**Requirement**. Please copy the records exactly as they appear, with all pictures left out.
Start of Material supplied
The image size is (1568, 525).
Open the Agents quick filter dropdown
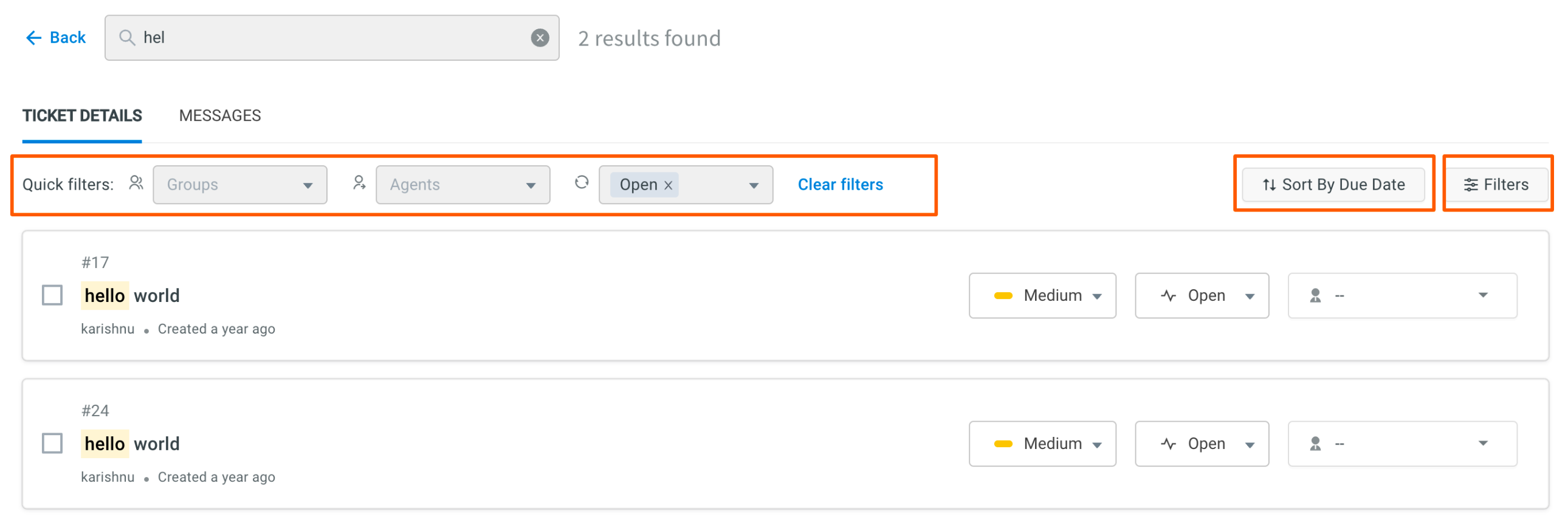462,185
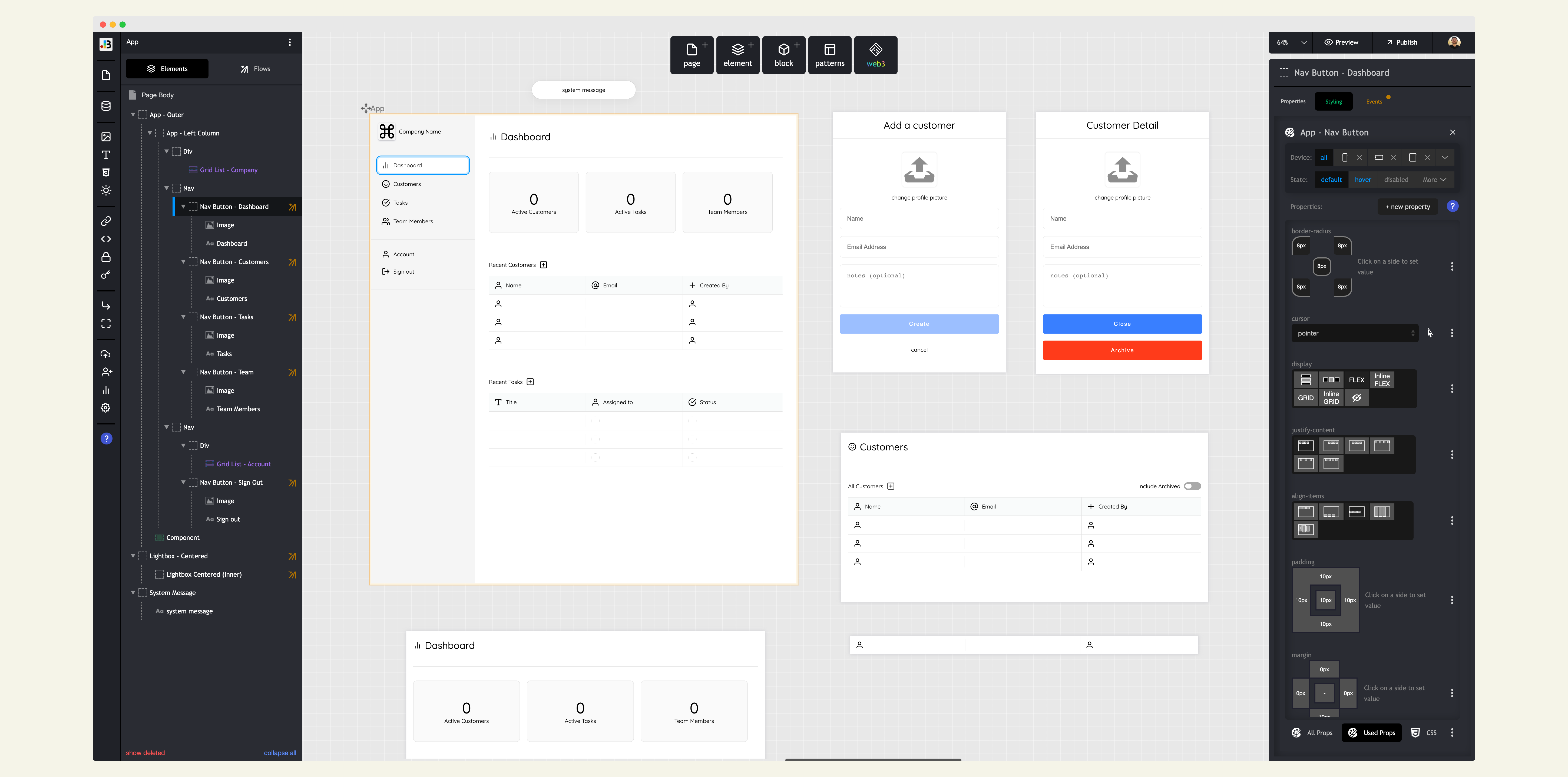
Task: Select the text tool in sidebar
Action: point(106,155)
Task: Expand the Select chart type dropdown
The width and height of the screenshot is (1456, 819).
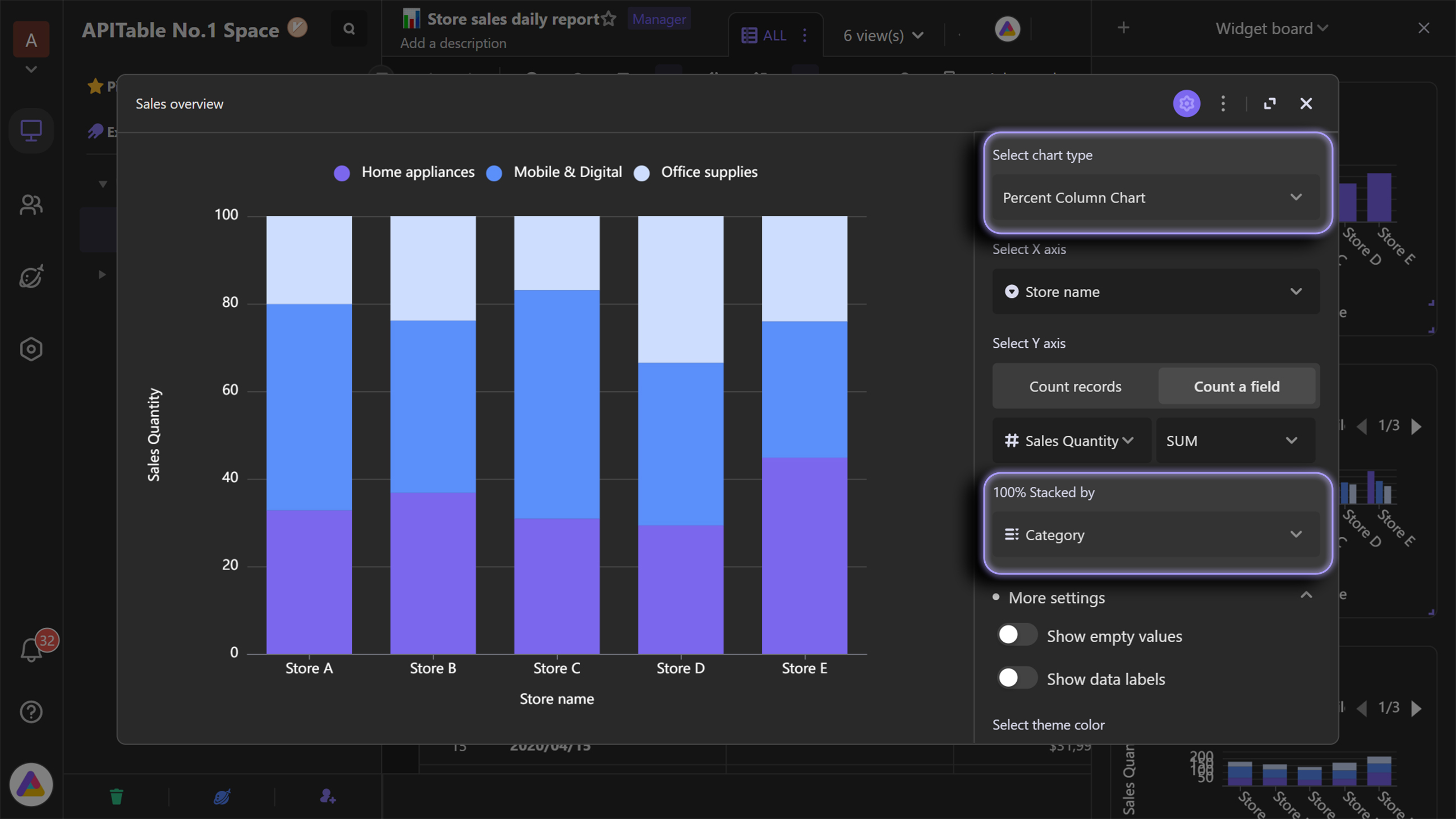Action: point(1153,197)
End of Material supplied
**Solution below**.
The image size is (1568, 525).
Open the Agents quick filter dropdown
462,185
Task: Select the text tool in sidebar
Action: point(106,155)
Task: Expand the Select chart type dropdown
The width and height of the screenshot is (1456, 819).
Action: point(1153,197)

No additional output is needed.